Old Lady D backed away from the door Cherry had been eyeing for the past twenty minutes. Nothing had come in or out.

“I’m very sorry, but I must be going.”

Martin laughed out loud as the old lady scrambled across the street, muttering to herself and periodically looking back at Cherry with a look of despondency and desperation. She paused for a second at her door, but then ushered herself and closed it firmly.

Martin saluted Cherry and gave her a wink before hobbling off down the road, his large ears bare and sticking out for all to see. Cherry wondered if he’d always had ears that big and if they had been cause for bullying in school. But she didn’t dwell on the question very long. She had things to do.

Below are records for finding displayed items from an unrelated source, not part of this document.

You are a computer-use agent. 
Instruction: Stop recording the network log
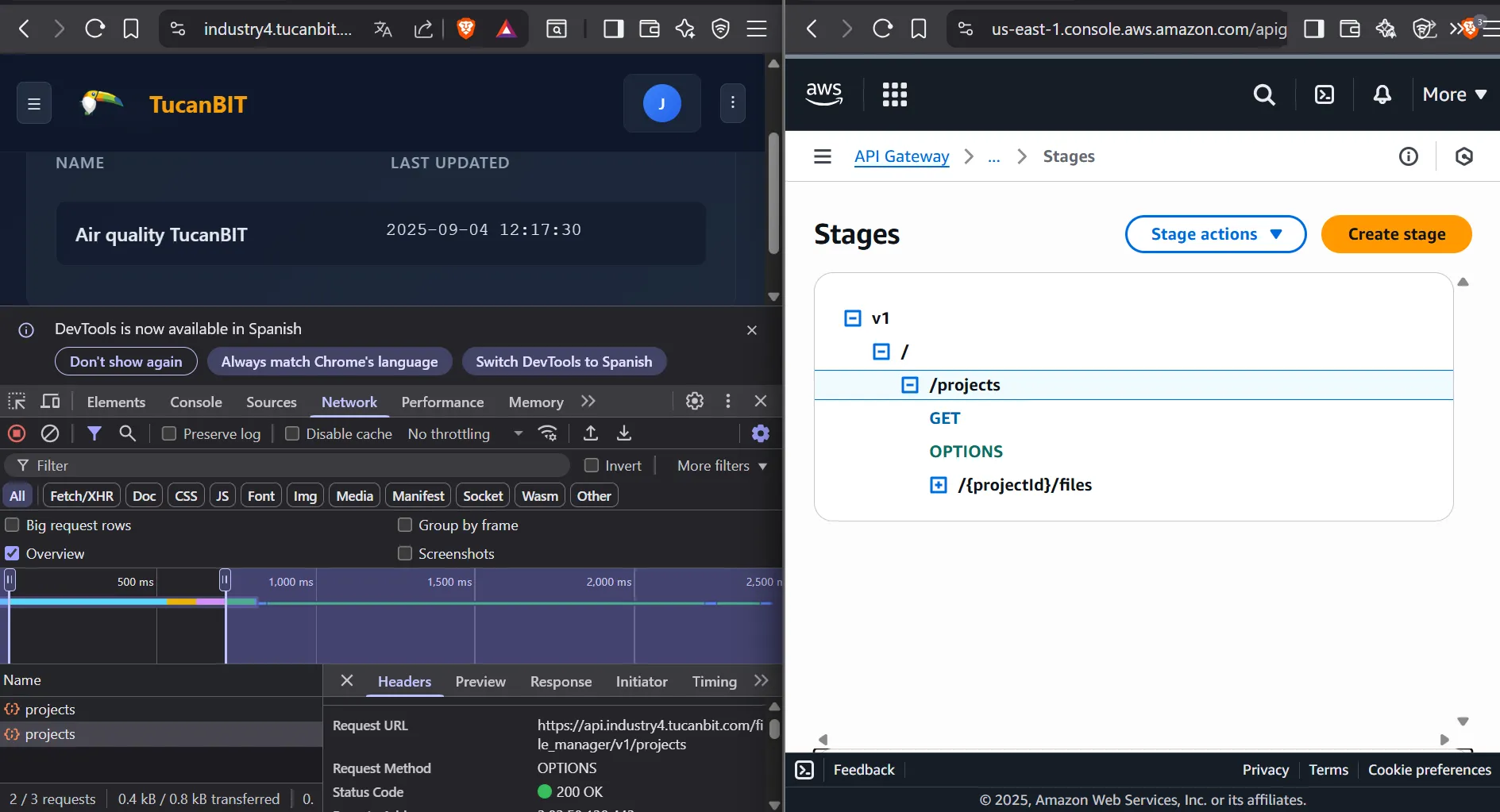coord(17,433)
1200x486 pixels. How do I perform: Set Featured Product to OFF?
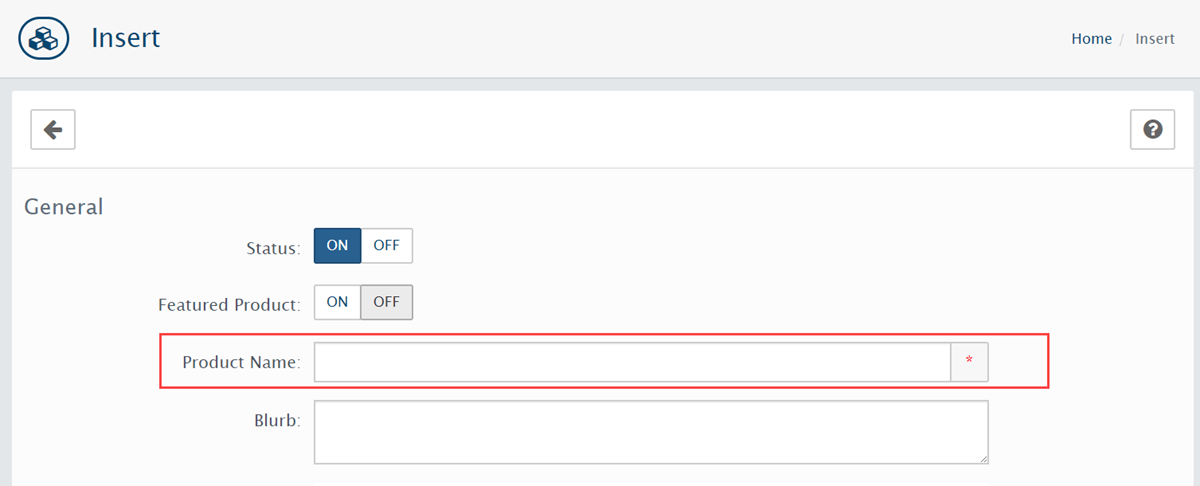pos(386,303)
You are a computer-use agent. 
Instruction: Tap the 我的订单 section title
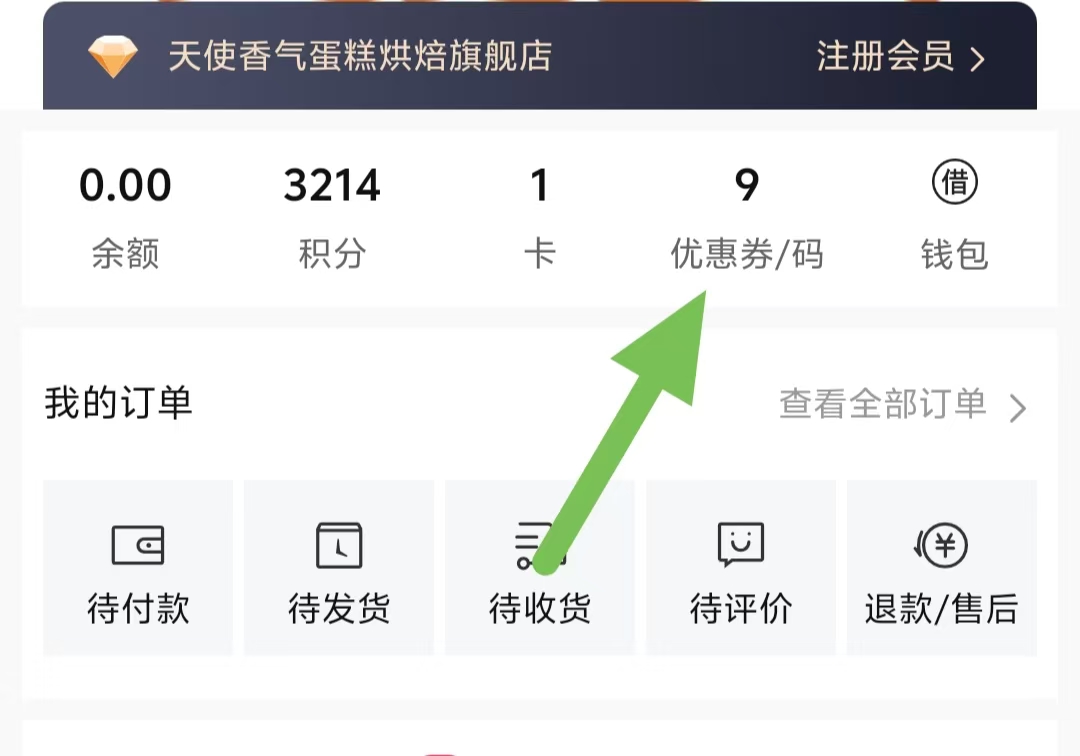tap(118, 403)
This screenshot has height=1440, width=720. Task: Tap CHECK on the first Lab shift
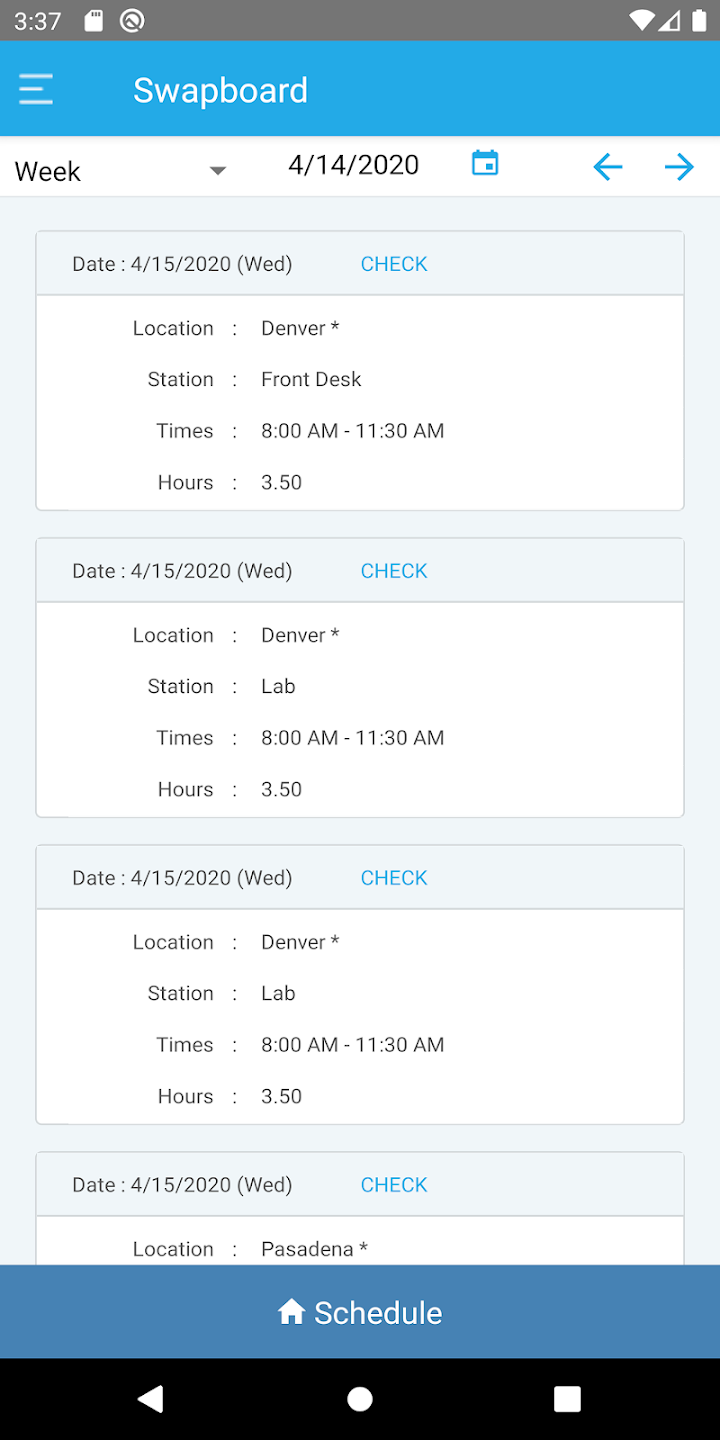tap(394, 571)
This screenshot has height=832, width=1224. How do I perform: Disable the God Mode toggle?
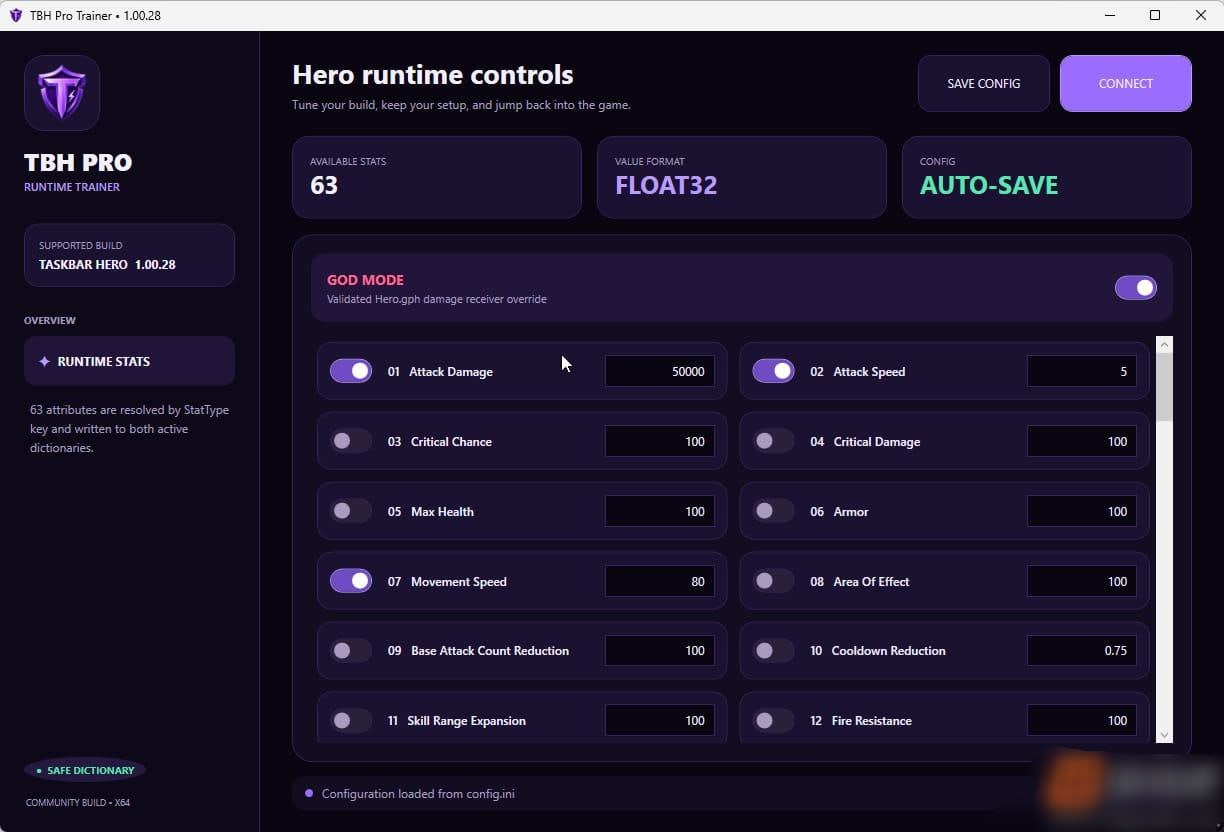pyautogui.click(x=1136, y=288)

With relief she unlocked her front door and looked around the house that had been hers for only three weeks now. Everything was familiar and yet strange, but that was probably due to the never-ending number of boxes that needed to be unpacked.

Taking off her jacket there was a squeak down the hallway. Then a hiss. Then silence. Cherry peeked around the corner but saw nothing.

“Their insanity will drive me insane if I’m not careful,” she said, never noticing the eyes peeking out from under the closet door.